Since 2015, our team of data analysts has been tracking increasing amounts of data about the trick-or-treaters who visit our home on Halloween.
Review our previous publications below, meet our team, and learn about our methodology.
Interested in joining us? Our team of analysts welcome your data!
We've got the candy and are preparing for a spooky night of data collection!
First blood was at 5:02pm this year, kicking off 4.5 hours of distributing candy to 1,166 trick-or-treaters. It was a briskly cold evening, and at various points the accuracy of our data collection was compromised by the presence of jackets or shivering children and their escorts running full bore to and from the candy bowl.
Our team of six data analysts made our triumphant return to tracking candy containers for the first time since 2019. Pumpkins, be they hard-sided buckets or soft bags, remain a perennial favorite among children. The canvas tote has edged past the pillowcase within the bag category, but plastic shopping bags continue to enjoy popularity due to their accessibility.
We welcomed a new experimental category this year, using the CDC’s height chart to determine that 3.5’ is the median height for 5-year-old boys, as well as the height of the ruler we were able to jam into the dirt by the front door. Using height as a proxy for age (as it’s gauche to ask a guest how old they are), we estimate 17% of this year’s trick-or-treaters were under five.

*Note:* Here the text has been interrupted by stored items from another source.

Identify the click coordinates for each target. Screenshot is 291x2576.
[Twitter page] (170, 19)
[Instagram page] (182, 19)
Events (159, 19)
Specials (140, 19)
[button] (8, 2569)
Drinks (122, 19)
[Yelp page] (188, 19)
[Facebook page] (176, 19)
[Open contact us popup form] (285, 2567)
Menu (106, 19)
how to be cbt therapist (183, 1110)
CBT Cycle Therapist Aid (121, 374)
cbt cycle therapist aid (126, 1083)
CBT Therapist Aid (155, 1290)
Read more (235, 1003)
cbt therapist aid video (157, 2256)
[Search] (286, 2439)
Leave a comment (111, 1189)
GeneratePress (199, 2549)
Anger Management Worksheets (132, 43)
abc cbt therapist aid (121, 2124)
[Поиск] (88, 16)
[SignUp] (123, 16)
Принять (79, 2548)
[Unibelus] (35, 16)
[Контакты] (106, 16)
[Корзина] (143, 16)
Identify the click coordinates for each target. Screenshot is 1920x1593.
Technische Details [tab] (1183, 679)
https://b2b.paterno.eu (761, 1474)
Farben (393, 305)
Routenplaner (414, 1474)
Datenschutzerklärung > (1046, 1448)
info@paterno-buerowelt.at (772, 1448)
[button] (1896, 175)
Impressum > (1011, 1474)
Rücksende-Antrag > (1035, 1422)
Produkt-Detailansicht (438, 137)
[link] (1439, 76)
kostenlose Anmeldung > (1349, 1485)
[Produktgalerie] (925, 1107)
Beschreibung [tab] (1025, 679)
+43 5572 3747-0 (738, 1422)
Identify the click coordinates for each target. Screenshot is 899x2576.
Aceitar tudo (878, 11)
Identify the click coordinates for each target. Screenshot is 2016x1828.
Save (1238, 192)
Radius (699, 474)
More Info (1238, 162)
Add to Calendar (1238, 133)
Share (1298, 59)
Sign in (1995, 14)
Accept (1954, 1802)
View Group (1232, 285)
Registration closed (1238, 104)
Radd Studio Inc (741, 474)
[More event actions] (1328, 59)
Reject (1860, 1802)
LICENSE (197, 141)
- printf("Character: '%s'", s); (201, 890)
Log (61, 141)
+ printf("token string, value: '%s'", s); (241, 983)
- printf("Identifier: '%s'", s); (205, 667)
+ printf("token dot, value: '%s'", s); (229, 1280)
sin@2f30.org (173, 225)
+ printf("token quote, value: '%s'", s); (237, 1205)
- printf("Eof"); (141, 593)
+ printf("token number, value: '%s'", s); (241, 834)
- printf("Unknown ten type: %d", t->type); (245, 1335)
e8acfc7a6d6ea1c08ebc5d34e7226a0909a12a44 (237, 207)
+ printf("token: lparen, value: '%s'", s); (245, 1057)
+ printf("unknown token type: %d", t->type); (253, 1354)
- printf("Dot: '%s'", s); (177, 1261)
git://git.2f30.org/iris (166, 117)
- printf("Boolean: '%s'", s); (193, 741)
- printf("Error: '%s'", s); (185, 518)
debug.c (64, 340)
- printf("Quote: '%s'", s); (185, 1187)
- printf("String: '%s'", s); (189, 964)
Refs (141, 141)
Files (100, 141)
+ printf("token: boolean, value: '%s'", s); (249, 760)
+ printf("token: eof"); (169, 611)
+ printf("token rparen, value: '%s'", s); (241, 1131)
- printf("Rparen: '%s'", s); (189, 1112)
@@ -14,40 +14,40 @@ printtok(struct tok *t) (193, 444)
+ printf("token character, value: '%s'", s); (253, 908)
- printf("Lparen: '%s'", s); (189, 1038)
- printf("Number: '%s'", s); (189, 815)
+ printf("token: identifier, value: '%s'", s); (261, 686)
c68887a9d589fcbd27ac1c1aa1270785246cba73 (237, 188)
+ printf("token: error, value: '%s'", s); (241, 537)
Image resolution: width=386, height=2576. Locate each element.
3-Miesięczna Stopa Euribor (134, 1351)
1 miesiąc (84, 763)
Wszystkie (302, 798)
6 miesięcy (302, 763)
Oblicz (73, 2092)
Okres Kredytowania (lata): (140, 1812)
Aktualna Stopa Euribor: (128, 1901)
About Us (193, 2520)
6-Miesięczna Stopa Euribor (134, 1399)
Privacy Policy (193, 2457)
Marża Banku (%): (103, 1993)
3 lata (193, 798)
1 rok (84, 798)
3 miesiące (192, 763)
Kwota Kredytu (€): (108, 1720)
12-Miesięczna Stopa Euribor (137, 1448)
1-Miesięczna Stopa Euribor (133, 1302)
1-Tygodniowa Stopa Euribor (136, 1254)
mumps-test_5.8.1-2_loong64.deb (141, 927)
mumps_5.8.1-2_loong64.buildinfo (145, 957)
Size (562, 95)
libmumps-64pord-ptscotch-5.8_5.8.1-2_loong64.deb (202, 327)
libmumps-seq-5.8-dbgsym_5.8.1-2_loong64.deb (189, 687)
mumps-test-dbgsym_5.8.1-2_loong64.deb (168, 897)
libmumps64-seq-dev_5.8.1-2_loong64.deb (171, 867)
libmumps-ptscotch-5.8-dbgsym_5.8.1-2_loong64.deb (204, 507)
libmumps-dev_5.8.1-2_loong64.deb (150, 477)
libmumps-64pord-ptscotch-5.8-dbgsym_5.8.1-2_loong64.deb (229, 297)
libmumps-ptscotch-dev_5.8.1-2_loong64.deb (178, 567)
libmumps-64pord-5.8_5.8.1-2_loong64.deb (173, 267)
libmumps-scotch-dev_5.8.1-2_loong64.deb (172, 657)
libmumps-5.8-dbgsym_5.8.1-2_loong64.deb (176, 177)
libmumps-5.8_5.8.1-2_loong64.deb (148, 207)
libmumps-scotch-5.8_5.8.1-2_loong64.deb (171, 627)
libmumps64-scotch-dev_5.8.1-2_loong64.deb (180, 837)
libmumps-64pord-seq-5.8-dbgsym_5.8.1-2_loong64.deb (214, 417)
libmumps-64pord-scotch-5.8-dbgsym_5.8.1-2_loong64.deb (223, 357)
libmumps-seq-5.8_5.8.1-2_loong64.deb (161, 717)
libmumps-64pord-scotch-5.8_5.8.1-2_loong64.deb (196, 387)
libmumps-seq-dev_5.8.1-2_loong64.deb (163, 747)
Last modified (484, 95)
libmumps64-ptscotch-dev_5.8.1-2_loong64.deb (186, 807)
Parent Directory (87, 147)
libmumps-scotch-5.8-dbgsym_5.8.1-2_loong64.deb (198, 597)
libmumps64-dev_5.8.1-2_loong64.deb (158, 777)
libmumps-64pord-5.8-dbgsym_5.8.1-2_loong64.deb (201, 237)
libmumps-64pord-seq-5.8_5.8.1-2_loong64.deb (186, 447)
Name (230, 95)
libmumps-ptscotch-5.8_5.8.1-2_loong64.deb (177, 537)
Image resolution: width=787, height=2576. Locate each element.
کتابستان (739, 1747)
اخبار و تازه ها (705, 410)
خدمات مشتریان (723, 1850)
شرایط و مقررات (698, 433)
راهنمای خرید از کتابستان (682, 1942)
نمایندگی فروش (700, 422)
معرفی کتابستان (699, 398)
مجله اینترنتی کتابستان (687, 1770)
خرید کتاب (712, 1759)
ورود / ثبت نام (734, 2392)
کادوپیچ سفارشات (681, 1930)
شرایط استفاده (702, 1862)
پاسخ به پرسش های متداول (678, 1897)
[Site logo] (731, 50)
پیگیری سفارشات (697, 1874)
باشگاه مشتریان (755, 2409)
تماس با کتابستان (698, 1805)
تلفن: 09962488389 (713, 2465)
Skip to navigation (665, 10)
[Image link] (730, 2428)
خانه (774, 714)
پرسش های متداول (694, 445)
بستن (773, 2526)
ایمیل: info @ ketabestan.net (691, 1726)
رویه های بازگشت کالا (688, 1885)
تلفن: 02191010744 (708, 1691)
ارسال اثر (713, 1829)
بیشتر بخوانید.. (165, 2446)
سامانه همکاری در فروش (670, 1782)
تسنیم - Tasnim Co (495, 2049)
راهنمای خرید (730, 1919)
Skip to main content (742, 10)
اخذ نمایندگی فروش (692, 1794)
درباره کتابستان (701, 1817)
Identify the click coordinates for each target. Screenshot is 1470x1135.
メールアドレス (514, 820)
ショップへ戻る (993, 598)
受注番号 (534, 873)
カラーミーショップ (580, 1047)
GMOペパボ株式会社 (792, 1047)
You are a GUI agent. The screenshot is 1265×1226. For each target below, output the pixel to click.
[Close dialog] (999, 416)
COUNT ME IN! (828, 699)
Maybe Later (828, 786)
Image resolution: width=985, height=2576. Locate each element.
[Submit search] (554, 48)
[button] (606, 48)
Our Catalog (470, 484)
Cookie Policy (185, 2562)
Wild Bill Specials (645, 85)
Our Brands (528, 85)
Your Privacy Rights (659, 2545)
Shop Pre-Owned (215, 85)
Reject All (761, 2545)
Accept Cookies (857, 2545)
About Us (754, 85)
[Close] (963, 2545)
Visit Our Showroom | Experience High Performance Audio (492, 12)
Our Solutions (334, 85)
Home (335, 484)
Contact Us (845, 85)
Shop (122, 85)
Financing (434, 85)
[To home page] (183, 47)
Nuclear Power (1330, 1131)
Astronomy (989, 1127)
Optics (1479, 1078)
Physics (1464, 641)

Virtually all of the yellow costumes we saw this year were Minions. Color data otherwise remained stable from years past, with black continuing to shroud the lion’s share of trick-or-treaters. Modern costumes (post-1900s) continued to beat out retro ones (pre-1900s) at about a 2:1 ratio. Our researchers are aware that our decision to categorize Star Wars as retro due to its “long, long time ago” setting remains one of our most controversial practices.
Technological advances in costuming have led to a noticeable increase in inflatable costumes. Past years have exclusively featured the tyrannosaurus rex (with and without rider) and alien abductions, but this year we saw nearly twenty different puffy designs, ranging from a capybara to a unicorn skeleton to Teletubby Dipsy.
Science fiction’s share over fantasy continues to dwindle, as does the presence of Disney properties including Pixar, Marvel, and Star Wars, previously the top priority for youth costumes. While Elsa remains well-represented, most Marvel costumes were from the Spiderverse, with only a handful of Captains America and a single Killmonger to share the load. Marvel Phase 5 and 6 fatigue has now clearly set in and DC is rising in the ranks. We sincerely regret our oversight in not predicting this given the release of Joker: Folie à Deux, and plan on tracking the DC properties as well as the Disney empire in future years.
Prompted by a large number of Chuckys over the course of the evening, our group extensively discussed costumes centered around intellectual property that the costume-wearer is unlikely to have seen. We recognize Freddy Krueger and Michael Myers are considered to be "classic" scary costumes separate from their hard R movies, but were surprised to see that Ghostface and Chucky seem to have also entered that hallowed hall.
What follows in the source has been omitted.